PROBLEM DESCRIPTION: Explain in one to three sentences why oxygen bubbles lower cell performance, according to the abstract below on gas coverage in polymer electrolyte membrane electrolysis cells.

QUOTED PASSAGE:
Performance loss due to gas coverage on catalyst surface in polymer electrolyte membrane electrolysis cell

Abstract

In this study, we carry out a fundamental and modeling study to investigate, for the first time, the gas coverage at the catalyst surface and its impacts on performance loss in polymer electrolyte membrane electrolysis cells (PEMECs). Oxygen, produced in the anode catalyst layer (CL) through the oxygen evolution reaction (OER), is removed via the pore network of the anode CL and porous transport layer (PTL) to the flow field. Oxygen gas bubbles can cover the catalyst surface and reduce the area for catalyst OER activity and hence cell performance. To investigate the oxygen bubbles’ impact, we consider various degrees of gas coverage and temperatures (25 °C, 80 °C, and 95 °C) in the range of current density from 0 to 7 A/cm². We also, for the first time, elucidate the impacts of CL’s material properties on gas coverage morphology in the nano/micropores of CLs. Analytical solutions are derived for the gas fraction and gas composition at different temperatures and pressures. It was found that the gas fraction can be as high as 85% with water vapor contributing to 71% of the total gas coverage when operating at 95 °C and 1 atm. The modeling results indicate the gas coverage can contribute 57% of the total overpotential at 95 °C, 7 A/cm², and a coverage coefficient of 7. The work contributes to a fundamental understanding of the impacts of two-phase phenomena on PEMEC performance and is valuable for catalyst layer design and optimization.

SOURCE MATERIAL:

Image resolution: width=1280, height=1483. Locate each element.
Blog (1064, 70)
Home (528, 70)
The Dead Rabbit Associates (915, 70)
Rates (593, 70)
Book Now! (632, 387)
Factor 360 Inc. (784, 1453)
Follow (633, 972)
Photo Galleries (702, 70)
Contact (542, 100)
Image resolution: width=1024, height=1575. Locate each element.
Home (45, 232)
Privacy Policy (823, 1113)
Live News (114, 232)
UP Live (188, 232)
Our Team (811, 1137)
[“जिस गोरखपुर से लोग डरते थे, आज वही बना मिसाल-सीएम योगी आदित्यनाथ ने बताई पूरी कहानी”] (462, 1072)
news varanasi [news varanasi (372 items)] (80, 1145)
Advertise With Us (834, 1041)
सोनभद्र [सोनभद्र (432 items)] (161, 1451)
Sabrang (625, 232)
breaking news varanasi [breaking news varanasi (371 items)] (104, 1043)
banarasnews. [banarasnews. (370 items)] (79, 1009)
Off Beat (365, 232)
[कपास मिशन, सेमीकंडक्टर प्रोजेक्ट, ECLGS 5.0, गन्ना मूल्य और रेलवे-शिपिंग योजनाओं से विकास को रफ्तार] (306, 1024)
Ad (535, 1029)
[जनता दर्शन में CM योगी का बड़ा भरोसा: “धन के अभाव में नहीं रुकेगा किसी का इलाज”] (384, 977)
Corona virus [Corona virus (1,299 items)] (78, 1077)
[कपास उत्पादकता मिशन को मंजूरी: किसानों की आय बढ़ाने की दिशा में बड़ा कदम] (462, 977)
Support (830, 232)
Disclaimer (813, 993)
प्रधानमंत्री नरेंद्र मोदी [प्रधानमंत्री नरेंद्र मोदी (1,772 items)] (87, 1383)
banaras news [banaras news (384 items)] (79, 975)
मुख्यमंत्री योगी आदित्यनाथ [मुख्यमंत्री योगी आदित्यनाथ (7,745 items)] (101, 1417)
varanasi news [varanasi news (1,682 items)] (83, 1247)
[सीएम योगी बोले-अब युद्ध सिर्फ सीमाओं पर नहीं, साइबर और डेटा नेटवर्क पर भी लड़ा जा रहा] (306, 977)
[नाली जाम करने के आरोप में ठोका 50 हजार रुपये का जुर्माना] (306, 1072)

SOLUTION FOR THIS TASK: The oxygen evolution reaction produces oxygen in the anode catalyst layer, and the resulting gas bubbles can cover the catalyst surface. This coverage shrinks the area available for the catalyst's oxygen evolution activity, which in turn reduces cell performance.